This is fairly easy to accomplish using IE's Accessibility options in Tools » Internet Options » General » Accessibility. If you follow the instructions to the letter, results look as blindingly amazing as this:

Create a file named userstyle-programmers.css
and enter the following contents:
.question-page .post-text a {
text-decoration: underline !important;
color: orange !important;
}
.question-page .post-text a:hover {
color: yellow !important;
}
Select it in the aforementioned dialog under User style sheet and save.

Now, one downside to this is that is it applied to all sites. While the CSS is probably restrictive enough to only actually apply the style to SE sites, it'll get applied to all of them.

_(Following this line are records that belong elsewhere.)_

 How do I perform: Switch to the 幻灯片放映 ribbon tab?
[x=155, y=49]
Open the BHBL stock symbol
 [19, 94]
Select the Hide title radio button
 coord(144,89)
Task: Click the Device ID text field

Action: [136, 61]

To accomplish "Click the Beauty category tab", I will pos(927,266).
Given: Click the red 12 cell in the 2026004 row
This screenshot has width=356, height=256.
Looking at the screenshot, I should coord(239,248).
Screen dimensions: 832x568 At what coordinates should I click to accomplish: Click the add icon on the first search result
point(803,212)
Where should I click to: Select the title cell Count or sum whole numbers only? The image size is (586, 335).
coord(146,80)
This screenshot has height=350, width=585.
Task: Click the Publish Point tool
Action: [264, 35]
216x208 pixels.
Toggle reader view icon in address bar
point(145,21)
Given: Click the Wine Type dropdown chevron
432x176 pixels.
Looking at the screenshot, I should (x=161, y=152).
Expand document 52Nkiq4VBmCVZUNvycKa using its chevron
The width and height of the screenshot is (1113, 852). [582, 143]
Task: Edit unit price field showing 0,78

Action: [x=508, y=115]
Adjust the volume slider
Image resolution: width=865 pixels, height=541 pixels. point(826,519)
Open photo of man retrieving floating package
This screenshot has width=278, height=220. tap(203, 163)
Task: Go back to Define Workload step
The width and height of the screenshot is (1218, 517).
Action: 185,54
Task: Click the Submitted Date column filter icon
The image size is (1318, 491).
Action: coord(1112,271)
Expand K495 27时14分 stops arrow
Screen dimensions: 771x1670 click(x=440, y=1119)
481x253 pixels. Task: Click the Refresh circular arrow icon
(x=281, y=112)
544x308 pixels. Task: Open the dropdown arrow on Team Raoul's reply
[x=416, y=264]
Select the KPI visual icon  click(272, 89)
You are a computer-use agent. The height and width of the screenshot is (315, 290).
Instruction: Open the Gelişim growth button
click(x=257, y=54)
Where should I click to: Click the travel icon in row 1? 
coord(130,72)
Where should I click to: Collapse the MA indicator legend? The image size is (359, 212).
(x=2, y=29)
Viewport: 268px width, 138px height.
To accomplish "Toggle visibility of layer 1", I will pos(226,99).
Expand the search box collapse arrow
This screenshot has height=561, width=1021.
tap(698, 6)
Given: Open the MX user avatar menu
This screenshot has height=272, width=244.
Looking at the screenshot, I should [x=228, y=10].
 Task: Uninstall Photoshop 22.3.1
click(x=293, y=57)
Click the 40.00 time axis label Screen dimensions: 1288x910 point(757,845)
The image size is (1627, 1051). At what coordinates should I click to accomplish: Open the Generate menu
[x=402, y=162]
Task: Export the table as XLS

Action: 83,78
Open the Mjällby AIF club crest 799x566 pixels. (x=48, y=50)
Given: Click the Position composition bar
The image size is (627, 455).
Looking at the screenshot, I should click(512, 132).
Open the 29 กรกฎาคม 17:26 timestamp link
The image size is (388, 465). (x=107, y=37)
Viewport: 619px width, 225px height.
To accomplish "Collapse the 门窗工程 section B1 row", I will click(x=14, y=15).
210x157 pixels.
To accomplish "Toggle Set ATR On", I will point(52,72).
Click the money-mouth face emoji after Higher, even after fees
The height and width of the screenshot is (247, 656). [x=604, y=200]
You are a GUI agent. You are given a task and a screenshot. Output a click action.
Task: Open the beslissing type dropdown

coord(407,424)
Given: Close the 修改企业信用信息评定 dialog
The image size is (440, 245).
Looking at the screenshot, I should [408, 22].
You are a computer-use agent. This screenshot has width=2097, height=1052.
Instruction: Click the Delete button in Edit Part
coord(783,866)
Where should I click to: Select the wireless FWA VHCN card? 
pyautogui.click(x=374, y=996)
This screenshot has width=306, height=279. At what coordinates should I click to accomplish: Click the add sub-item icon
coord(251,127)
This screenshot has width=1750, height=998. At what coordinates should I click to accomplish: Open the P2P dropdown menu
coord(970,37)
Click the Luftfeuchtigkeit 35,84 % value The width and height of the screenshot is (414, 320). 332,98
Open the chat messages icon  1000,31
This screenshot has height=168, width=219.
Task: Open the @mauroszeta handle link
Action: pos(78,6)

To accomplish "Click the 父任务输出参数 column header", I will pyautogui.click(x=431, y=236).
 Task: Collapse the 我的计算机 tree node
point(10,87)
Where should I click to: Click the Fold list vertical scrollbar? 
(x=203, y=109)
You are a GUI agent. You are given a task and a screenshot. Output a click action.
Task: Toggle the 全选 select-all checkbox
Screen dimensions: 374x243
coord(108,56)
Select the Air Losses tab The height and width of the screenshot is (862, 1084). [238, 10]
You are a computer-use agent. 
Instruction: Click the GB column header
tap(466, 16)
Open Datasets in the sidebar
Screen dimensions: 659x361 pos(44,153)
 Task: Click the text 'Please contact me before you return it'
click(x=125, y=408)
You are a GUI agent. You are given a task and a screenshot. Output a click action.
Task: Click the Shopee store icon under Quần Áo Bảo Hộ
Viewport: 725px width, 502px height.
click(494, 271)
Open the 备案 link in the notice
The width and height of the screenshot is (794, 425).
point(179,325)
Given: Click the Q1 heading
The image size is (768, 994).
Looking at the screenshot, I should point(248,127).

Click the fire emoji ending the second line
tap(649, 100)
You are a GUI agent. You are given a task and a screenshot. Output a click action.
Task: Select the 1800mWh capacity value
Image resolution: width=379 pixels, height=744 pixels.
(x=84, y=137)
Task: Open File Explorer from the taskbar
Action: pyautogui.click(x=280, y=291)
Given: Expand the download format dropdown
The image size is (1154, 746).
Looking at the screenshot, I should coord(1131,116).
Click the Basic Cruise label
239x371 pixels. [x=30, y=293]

To prevent this, create a new file named e.g. userstyle-switcher.css
with the following contents that are actually a script executed for every html
element loaded. Not as nice as domain selection in Greasemonkey, but at least it works.
html {
behavior:expression( (function(el){
var _doc = el.document;
if(_doc.location.host.toLowerCase() == 'programmers.stackexchange.com') {
var elmLink = _doc.createElement('link');
elmLink.rel='stylesheet';
elmLink.type='text/css';
elmLink.href= 'file://C:/Users/Daniel Beck/Documents/userstyle-programmers.css';
_doc.getElementsByTagName('head')[0].appendChild(elmLink);
}
el.runtimeStyle.behavior = 'none';
})(this));
}
Of course, replace C:/Users/Daniel Beck/Documents/userstyle-programmers.css
with wherever you saved the other user style sheet file. Remember to use forward slashes and specify the actual path on disk, not what Explorer shows you (so no My Documents on e.g. Windows 7). Save, and select this file as the user style sheet for IE. The script will get execute on every web page, but the other CSS file will only get loaded when on programmers.stackexchange.com
.
Most of the "CSS" used in the switcher script is from here, but I have no idea what that page says around the code.